Regardless of where we are in the market cycle, it’s important to take a disciplined approach to invest and stay focused on your long-term goals. This has been a huge part our commitment always and especially during markets as we have had.



Here are my key comments and reminders:

  • keep in mind in most of your portfolios, you own good quality businesses with healthy balance sheets and long-term track records maneuvering many markets

  • market pullbacks are never permanent, and even if the economies take time to re-adjust, the businesses you own will come out on top as they have time and time again in the past

  • owning quality businesses is one of the key ways to grow wealth over time as it ensures we can grow 3 or more % above inflation every year


Few additional comments on current markets from Myles Zyblock, chief Investment Strategies from Dynamic Funds:


Expectations are for Rates to Peak in the First Half of 2023

  • The futures market has the Fed funds rate peaking at about 5% during the second quarter of 2023. Were the Fed to lift interest rates by 0.75% at their meeting this week, it would imply about another 100-125 basis points of monetary policy tightening to follow before levelling off.

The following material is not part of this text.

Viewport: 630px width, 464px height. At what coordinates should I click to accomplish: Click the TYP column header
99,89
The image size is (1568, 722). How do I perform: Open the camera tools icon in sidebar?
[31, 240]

The Labor Market Remains Strong

  • In the latest labor market report, the unemployment rate declined from 3.7% to 3.5% with the help of 263,000 new jobs. For the inflation objective to be achieved, the Federal Reserve believes it will need some help by way of a softer labor market

  • An unemployment rate of 3.5% reflects one of the strongest labor market environments since the 1960s.

Don’t Read too Much into Immediate Market Reaction

  • Sometimes equities rallied on "Fed announcement day" and sometimes they declined. A similar story holds for bond yields.

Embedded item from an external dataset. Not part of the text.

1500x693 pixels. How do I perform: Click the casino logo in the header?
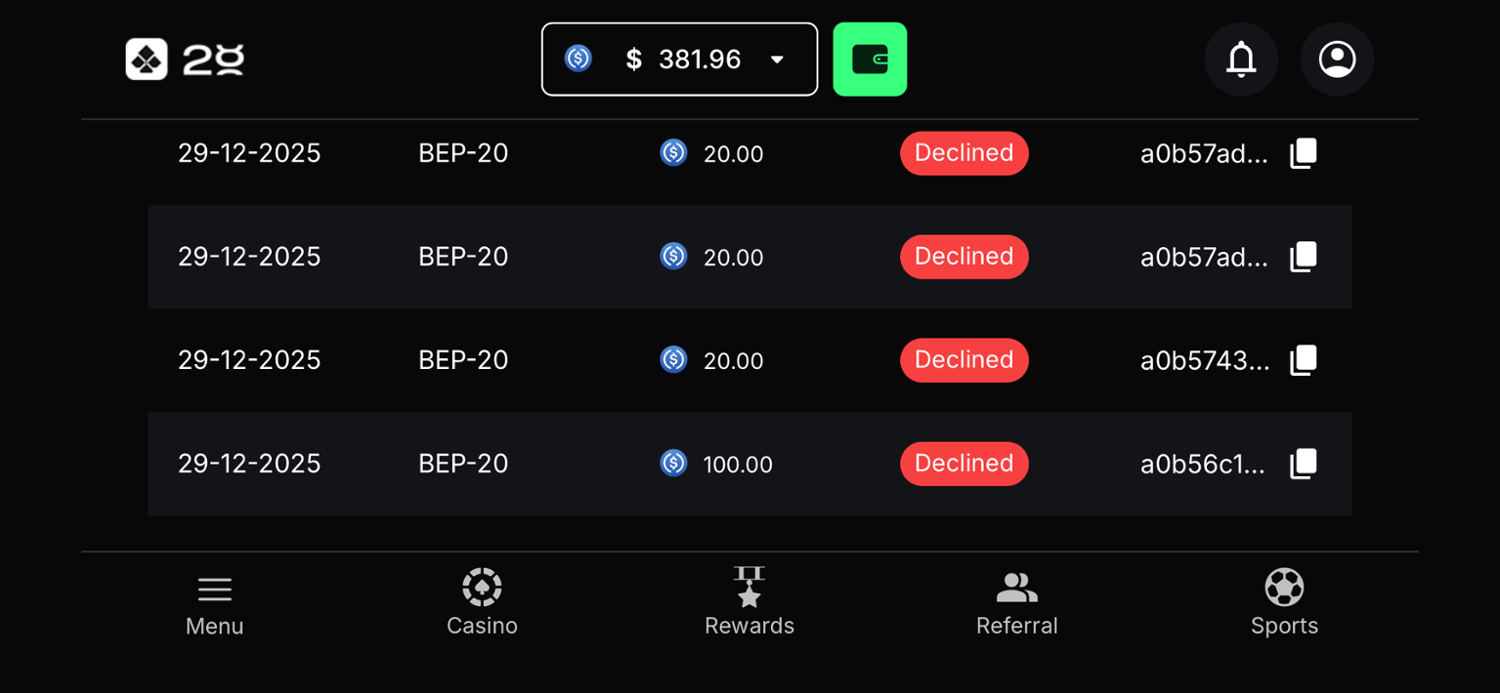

  • The key for investors is not so much what the Fed does on a given day, rather the read on the expected longer-term trajectory for financial conditions, inflation, and the health of the economy. At this stage, inflation has remained stubbornly high leaving the Fed with little wiggle room to take their foot off the brakes.

The market has faced many economic downturns over time.



Historically, despite many periods of increased volatility, markets have remained resilient.


Recessions, while unsettling, are usually short-lived

The good times (economic expansion) usually last much longer than the bad times (economic recession)


Ultimately, the ride up is usually bigger than the ride down

Many of the strongest returns in the markets occur in the period immediately following a sharp decline. Those who exit the markets, even for a short while, risk missing great opportunities when the markets recover.


Bottom line: Keep your long-term plan in mind, work with an experienced planner and tune out the notice.

Third party publications are not prepared or approved by Keybase Financial Group Inc.  The opinions, estimates and projections contained in the publication are those of the author as of the date indicated and are subject to change without notice.  Keybase Financial Group Inc. makes no representation or warranty, express or implied, in respect thereof, takes no responsibility for any loss arising from any use of or reliance on the report or its contents.  The provision of this publication is not to be construed as an offer to sell or  a solicitation for or an offer to buy any securities.